I failed to get committee approval. What am I doing wrong?

Start with Why. Bring your Army. Mock it Up. Use these techniques. Make “doing the right thing” easy.

One of my colleagues recounted a story of failing to get an informatics committee approval for a BPA (interruptive best practice alert).

Here is the problem:

Occasionally, a patient will be admitted to hospital already wearing a medication patch. During hospital admission, we pay a lot of attention to the pills the patient is already taking and reconcile them with the new treatments and medications we need for the patient’s acute illness. However, it is easy to overlook any medication patches a patient is already wearing when they arrive.

Some recent examples:

a patient admitted with a blood clot in the leg (DVT) was wearing an estrogen patch that we neglected to remove (estrogen may have contributed to the clot). A patient admitted for pain control with a PCA (patient-controlled analgesia IV pain medication pump) was still wearing a fentanyl patch (absorbing conflicting pain medication through their skin). A patient admitted for blood pressure control was still wearing their clonidine patch that could interact with other medications.

Sometimes the nurse is too busy to remember to examine the patient for these tiny, nearly invisible patches. Sometimes the nurse finds one, but it is difficult to remember which doctor or clinical team is taking care of the patient. Often it is difficult to know where to write down that you found a medication patch, and then what to do about it.

My colleague determined to make this improvement: make it easy to remember to scan the patient for medication patches, document them quickly and then contact the treating doctor or team to request an order to remove or continue the medication patch.

Here are the technical pieces:

1. Add a flowsheet item on the admission navigator: Medication patch found on body: yes/no.

2. IF YES then BPA: EZ secure chat button to right clinician to order med or discontinue.

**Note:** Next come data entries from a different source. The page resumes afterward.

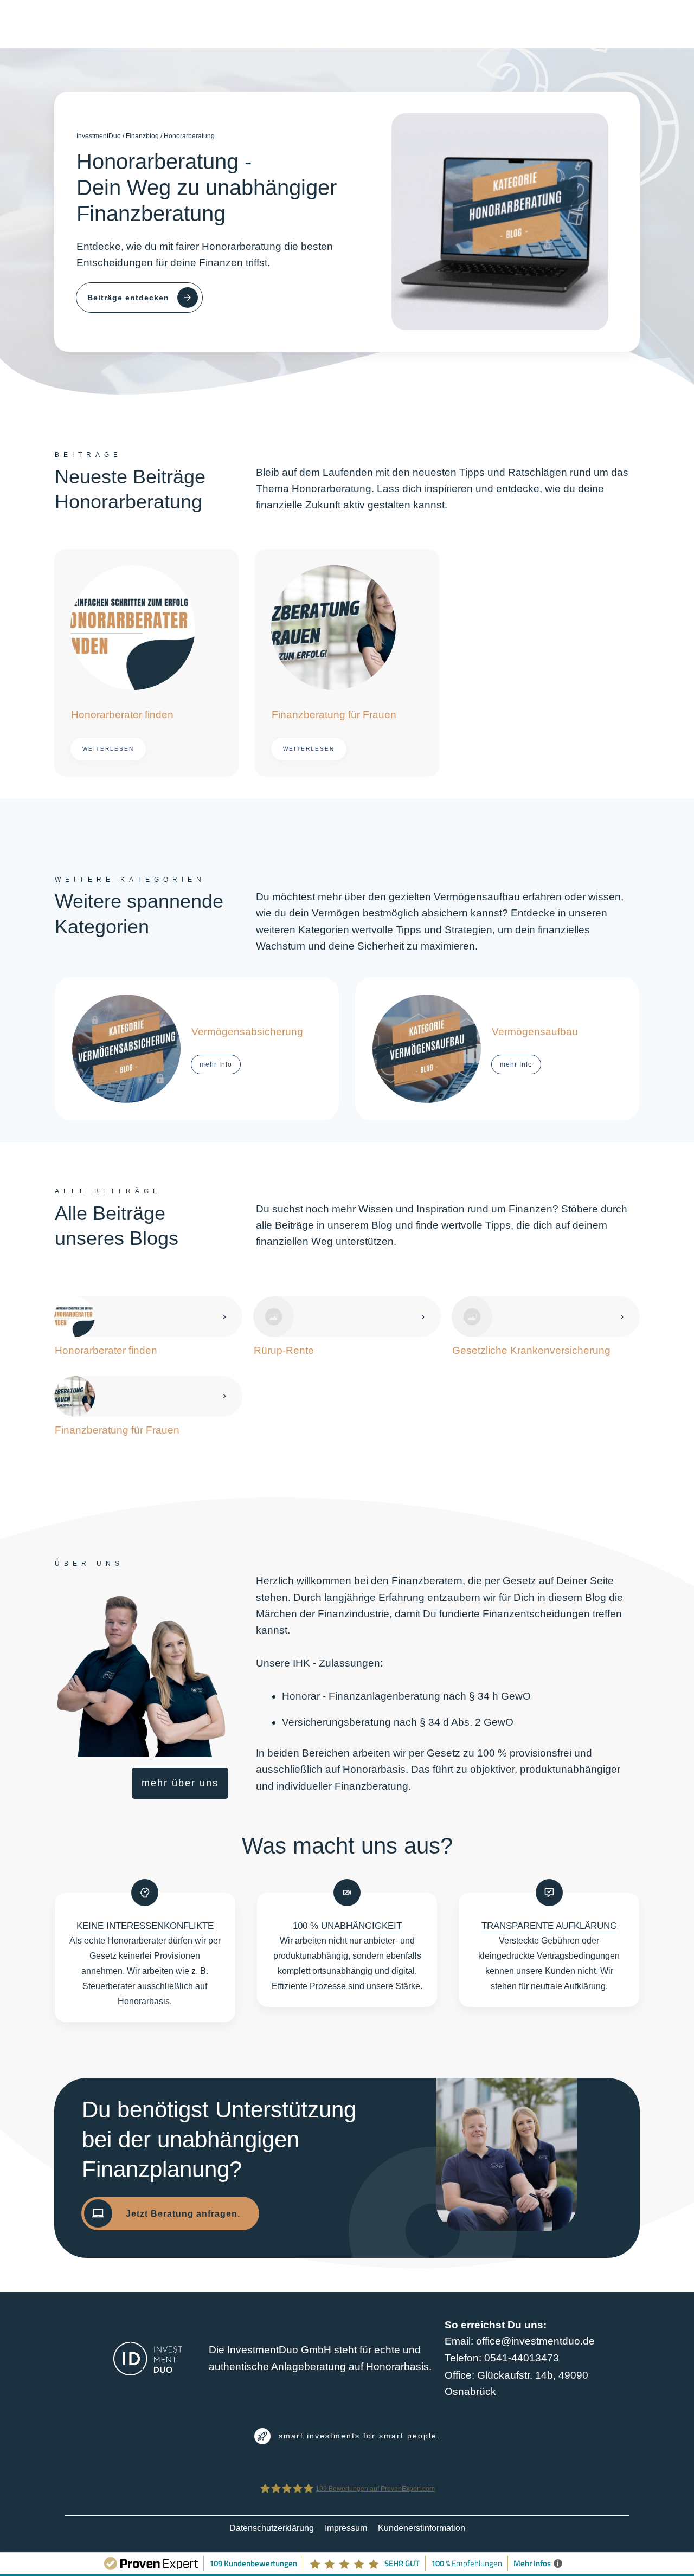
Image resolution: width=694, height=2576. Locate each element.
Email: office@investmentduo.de (520, 2341)
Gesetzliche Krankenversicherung (546, 1327)
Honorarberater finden (146, 662)
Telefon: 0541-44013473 (502, 2358)
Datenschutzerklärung (271, 2528)
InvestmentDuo (98, 136)
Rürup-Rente (347, 1327)
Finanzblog (142, 136)
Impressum (346, 2528)
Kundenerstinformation (421, 2528)
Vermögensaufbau (497, 1048)
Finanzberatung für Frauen (347, 662)
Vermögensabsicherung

3. This change was requested and approved by Project JOY: RN click reduction program.

My colleague attended our CDS (clinical decision support) governance meeting. The proposal was rejected by the clinical leaders at the meeting, who argued: “RN’s don’t need another BPA. Go back and check with RN leadership and find another way.”

What went wrong?

It is always helpful to find a colleague to commiserate after a failed proposal and deconstruct what happened. Here are some ideas:

START WITH WHY.

Lay the groundwork vividly so that decision-makers see clearly how big a problem this is (medication error causing patient harm). It is possible my colleague was not as forceful as needed laying out WHY this is important. Have the committee feel the pressure, the anxiety, the discomfort of not doing the best we can for our patients. ONLY THEN offer your solution. NEVER come with a proposal emphasing the clever tool you built without STARTING WITH WHY.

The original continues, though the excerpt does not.